WARMRegards July 2018 – WIC Services and Infant Feeding Practices
This month, we’d like to look at parallels between WIC services and clients’ feeding practices, as well as what WIC clinics can do to promote healthy infant feeding practices.
The USDA’s WIC Infant and Toddler Feeding Practices Study compiles years of data to shed light on the association between WIC enrollment and breastfeeding, infant nutrition, and weight status of children up to two years of age. The second study, reported in April 2018, lists several findings:
- WIC mothers return to work or school by about seven months postpartum, at which point fully employed mothers breastfeed significantly less than part-time or unemployed mothers.
- WIC children develop self-feeding skills at the expected rates for infants.
- WIC children receive a varied diet consisting of fruits, vegetables, meats, and dairy, but also consume more candy and sweets.
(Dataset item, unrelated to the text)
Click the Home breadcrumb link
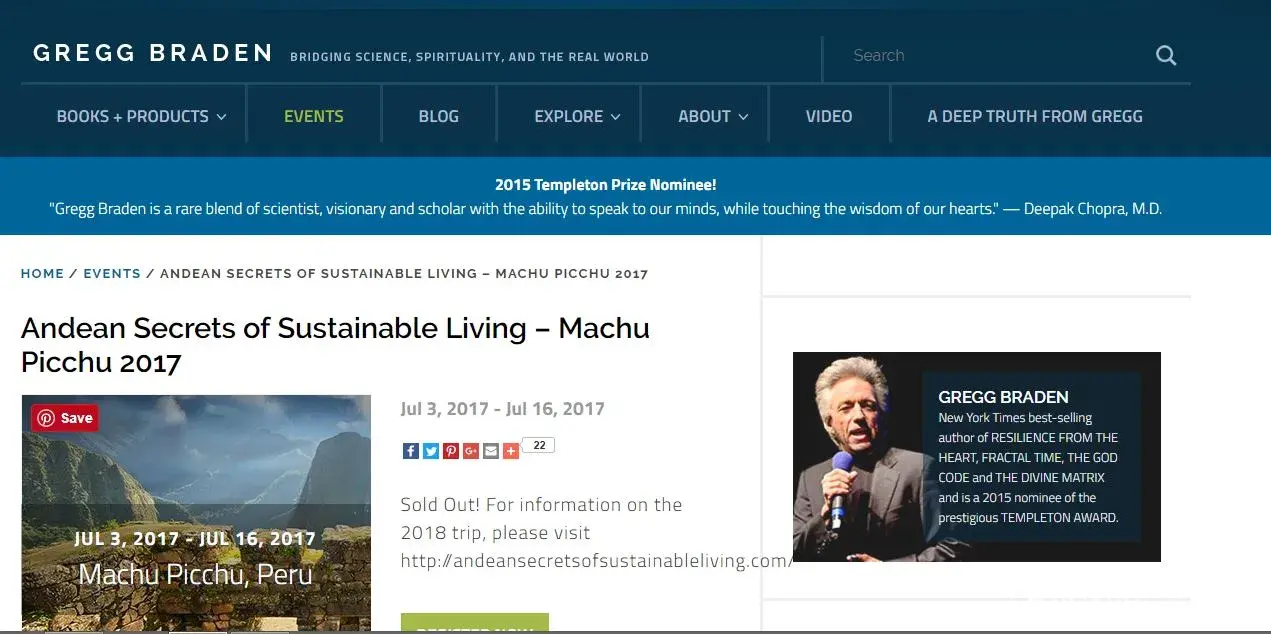The image size is (1271, 634). click(x=42, y=273)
- With the exception of Vitamin D, nutrient levels in WIC children meet or exceed recommendations.
- WIC children exhibit a concerningly high weight-for-length status consistent with low-income children.
Overall, these findings show that WIC is working. WIC mothers are balancing work and breastfeeding and WIC children are receiving the nutrition they need to make developmental progress. However, there is still work to be done. The study shows that WIC children consume high levels of overly sweetened or salty foods, something that could be attributed to low-income lifestyles and the accessibility and affordability of these snacks. WIC children are also falling short on their Vitamin D intake. The high weight-for-length ratio seen in WIC children suggests a higher susceptibility to overweight or obese status later in life.
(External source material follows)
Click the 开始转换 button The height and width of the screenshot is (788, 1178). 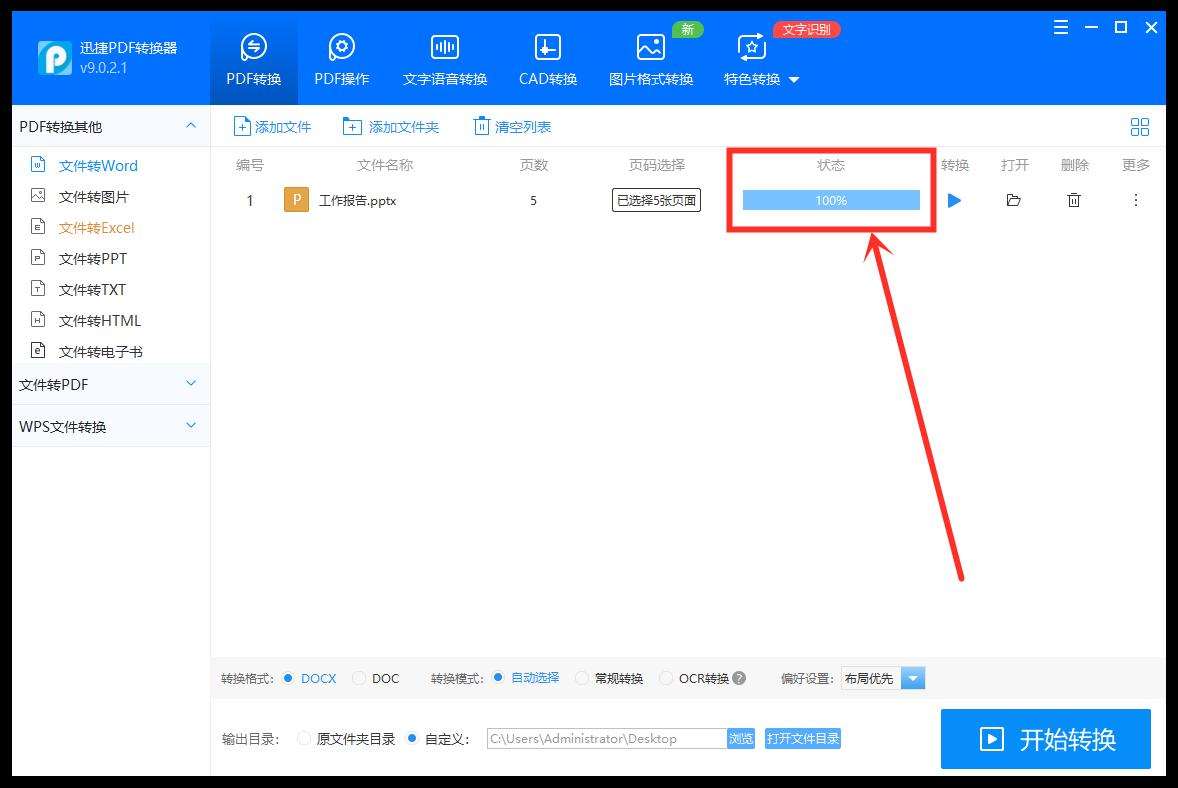[1045, 739]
WIC agencies can implement responsive feeding programs to help mothers and children maintain healthy lifestyles and avoid the pitfalls of low-income eating habits.
Encouraging Responsive Feeding
The most important thing a WIC agency can do for child nutrition is keep mothers informed. A responsive feeding program, consisting of short educational videos and information mothers can watch and access on their devices at home, can teach mothers how to respond to their child’s hunger in a healthy way.
Responsive feeding is demand-based feeding. A good responsive feeding program should clue mothers in to the cues they should look out for that their child is actually hungry, not just distressed or wanting attention. Once the child is being fed, mothers should engage with their child during feeding and pace feeding according to signals given by the child, stopping when the child is full, not when the food runs out.
At the 2018 California WIC Association Conference, Dr. Alison Ventura discussed the implications of feeding children in the absence of hunger. When children are fed for reasons other than hunger (child is fussy, food is available, etc.), children are more likely to be at risk for obesity later in life. It is during this important developmental time that children establish self-regulation skills and learn how to recognize that they’re full. Difficulties recognizing satiety often lead to overeating in later childhood and adulthood.
Make sure that your clinic is providing mothers with information and support about breastfeeding and bottle feeding, as well as responsive feeding techniques. For breastfeeders, information should include:
- Latching and positioning
- Recognizing hunger and fullness cues
- Common breastfeeding problems
Formula feeders should be provided with information on:
- Recognizing hunger and fullness cues
- Common signs of overfeeding
- Paced bottle feeding
Benefits to Breastfeeding
The American Academy of Pediatrics states that breastfeeding is unequivocally better for babies than bottle feeding. Breastfed infants tend to:
- Consume lower volumes than bottle-fed infants
- Gain weight less rapidly
- Gain less weight in the first two years of life
- Get sick less often
This is because breastfeeding promotes responsive feeding. With breastfeeding, there is no visible amount of food, so mothers feed until the child begins to resist feeding, indicating they’re full. There is also valuable skin-to-skin contact and eye contact that engages the mother and keeps her from distractedly overfeeding.
Complications with Breastfeeding
Women who do not breastfed may make that choice based on a variety of reasons, though a common factor is prenatal obesity. Women with obese BMIs are more at-risk for a variety of pregnancy-related concerns and are less likely to breastfeed (2018 California WIC Conference).
You can provide valuable nutrition counseling to obese mothers to help them maintain a healthy weight and a healthy pregnancy. Be sure to focus on the prevention of risks, not on the prevention of weight gain and size. You can work with the mothers to focus on nutritious food choices based on cultural foods and favorite foods, while reducing non-nutritious snacks and oversized portions. Review food labels with mothers to discuss serving sizes and reasonable calorie intakes.
Nutrition counseling can be provided to mothers right at your clinic. However, some mothers may not have the time to attend nutrition counseling or may not be able to get to a clinic regularly. In these instances, a secure chat app may be a great way to communicate with mothers one-on-one in a safe environment, allowing you to respond to questions and provide information. You can also provide short, informative videos on your website that mothers can access from their devices at home.
A healthy mother is more likely to breastfeed, resulting in a healthier child. While WIC mothers are breastfeeding at a good rate, there is always room for improvement. Be sure to discuss breastfeeding often with your clients and provide them with easy-to-understand resources.